No, non è vero che non si può immaginare. Forse non è nemmeno vero che sono annegati: probabilmente sono stati lasciati annegare. Quella avvenuta al largo della Grecia è la più grande strage nel Mediterraneo dal 2015 ad oggi, una strage con numeri spaventosi: dei 750 migranti sulla barca capovolto al largo di Pylos, in Grecia ne sono stati soccorsi 104.
Quella avvenuta al largo della Grecia è la più grande strage nel Mediterraneo dal 2015 ad oggi, una strage con numeri spaventosi
I numeri dicono che è un’ecatombe. Ieri la tragedia che avrebbe dovuto occupare il dibattito pubblico è passata come inevitabile “effetto collaterale” delle politiche migratorie, seguendo il corso della narrazione voluta dal governo. Non è servito sapere che la barca fosse in mare da cinque giorni, partita da Tobruk, in Cirenaica, e diretta in Italia verso le coste ioniche, ormai senza più acqua a bordo e con 6 persone già morte, tra cui due bambini. Non basta la giustificazione della Guardia costiera greca che dice “i migranti non volevano essere salvati”, scambiando il prevedibile panico a bordo per una presunta “volontà di continuare la navigazione verso l’Italia”.
Come dice il giornalista Nello Scavo, “se potevano (dovevano) essere soccorsi e non è stato fatto, allora non sono affogati: sono stati fatti affogare. Deliberatamente. Conoscete i nomi dei trafficanti, gli avete stretto la mano, li avete legittimati. Non avete alibi. Siete complici del #Libyagate”.

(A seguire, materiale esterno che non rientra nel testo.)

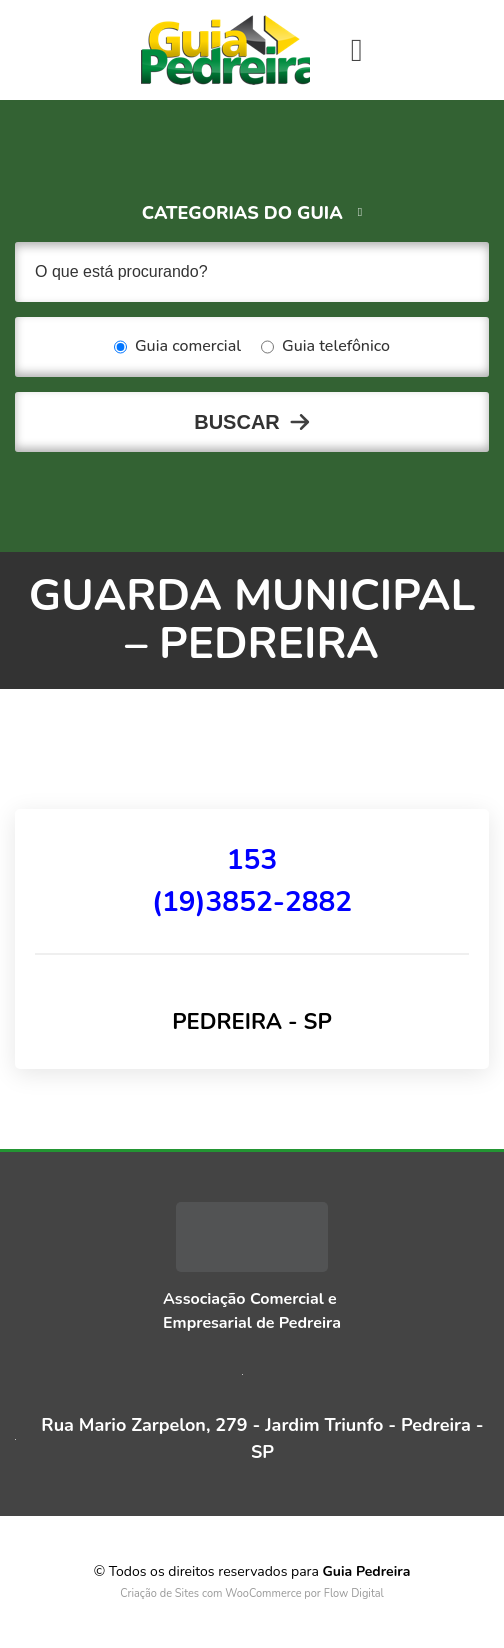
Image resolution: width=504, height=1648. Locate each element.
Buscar (237, 422)
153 (252, 860)
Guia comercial (177, 347)
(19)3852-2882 (252, 902)
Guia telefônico (325, 347)
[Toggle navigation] (357, 50)
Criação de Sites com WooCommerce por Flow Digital (252, 1593)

La Grecia si autoassolve, l’Italia pure. Soliti alibi e scaricabarile sui morti
“È impossibile evitare una considerazione: decine, probabilmente centinaia di persone in entrambi i casi sono morte quasi sotto gli occhi delle autorità di paesi europei”, dice il segretario di Più Europa Riccardo Magi: “è una considerazione che amplifica il dolore e il senso di responsabilità per le vite perdute. E allora stride che, nel complesso delle misure previste all’interno della ipotesi di nuovo Patto europeo per la migrazione e l’asilo, non vi sia una missione europea di salvataggio preposta con l’impiego di mezzi e risorse per il salvataggio delle vite umane”, spiega.
Dello stesso avviso anche la segretaria del Pd Elly Schlein che chiede “un’operazione Mare nostrum europea, una missione di ricerca e soccorso istituzionale”. Questo è il punto politico della tragedia. I Paesi europei brigano per evitare il principio di solidarietà monetizzando l’egoismo, da anni si interrogano su come rimpatriare più velocemente le persone anche a costo di soprassedere sui diritti fondamentali e sulle leggi internazionali. Si pensa a Paesi terzi da utilizzare come discarica per ricacciare indietro disperati.
I leader europei (Meloni in testa) cercano in Africa autocrati disposti a fare da tappo
I leader europei (Meloni in testa) cercano in Africa autocrati disposti a fare da tappo. Nessuno valuta la benché minima soluzione per evitare l’ecatombe. “Occorre pensare a un’azione comune di salvataggio di queste persone, come riprendere l’Operazione Mare Nostrum che fu una delle azioni più efficaci degli ultimi anni nel Mediterraneo”, dice Agostino Sella, presidente di Associazione Don Bosco 2000. Aapertura di vie legali all’accesso e affermazione del diritto internazionale ed europeo” chiedono le Acli.
“La linea della ‘difesa’ dei confini genera morti, e non offre soluzioni praticabili a una gestione razionale del fenomeno migratorio. Per quanto ancora si continuerà a seguire questa fallimentare impostazione?”, si chiede la deputata dem Laura Boldrini. Qui siamo molto prima della politica. È una questione umanitaria, prerequisito di qualsiasi politica. La Grecia annuncia un lutto nazionale per tre giorni. Ma ci siamo abituati ai morti, figurarsi qualche giorno di lutto.